Recorded data:
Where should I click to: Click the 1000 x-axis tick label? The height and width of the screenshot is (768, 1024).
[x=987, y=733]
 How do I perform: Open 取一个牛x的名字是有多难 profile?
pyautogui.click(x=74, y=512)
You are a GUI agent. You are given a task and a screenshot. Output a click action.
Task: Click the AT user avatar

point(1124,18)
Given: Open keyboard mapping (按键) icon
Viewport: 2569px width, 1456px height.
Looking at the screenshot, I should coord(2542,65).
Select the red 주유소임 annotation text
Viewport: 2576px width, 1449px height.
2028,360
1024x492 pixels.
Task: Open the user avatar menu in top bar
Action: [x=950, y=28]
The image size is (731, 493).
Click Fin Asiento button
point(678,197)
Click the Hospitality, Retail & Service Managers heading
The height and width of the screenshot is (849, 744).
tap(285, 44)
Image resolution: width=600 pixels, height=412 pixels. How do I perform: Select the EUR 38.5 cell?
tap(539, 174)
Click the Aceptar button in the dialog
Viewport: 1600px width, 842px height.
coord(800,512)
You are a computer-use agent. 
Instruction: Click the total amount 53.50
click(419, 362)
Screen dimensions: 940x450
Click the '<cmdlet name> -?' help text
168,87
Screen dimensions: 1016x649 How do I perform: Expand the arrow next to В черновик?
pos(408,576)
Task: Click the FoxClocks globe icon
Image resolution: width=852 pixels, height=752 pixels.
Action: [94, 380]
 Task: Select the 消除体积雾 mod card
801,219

*EXERCISE TASK*. Repeat the lines of the recorded data word for word, starting at the line that contains "The image size is (731, 493)." and ending at the line that contains "tap(539, 174)", with both of those lines included.

*RIGHT ANSWER*.
The image size is (731, 493).
Click Fin Asiento button
point(678,197)
Click the Hospitality, Retail & Service Managers heading
The height and width of the screenshot is (849, 744).
tap(285, 44)
Image resolution: width=600 pixels, height=412 pixels. How do I perform: Select the EUR 38.5 cell?
tap(539, 174)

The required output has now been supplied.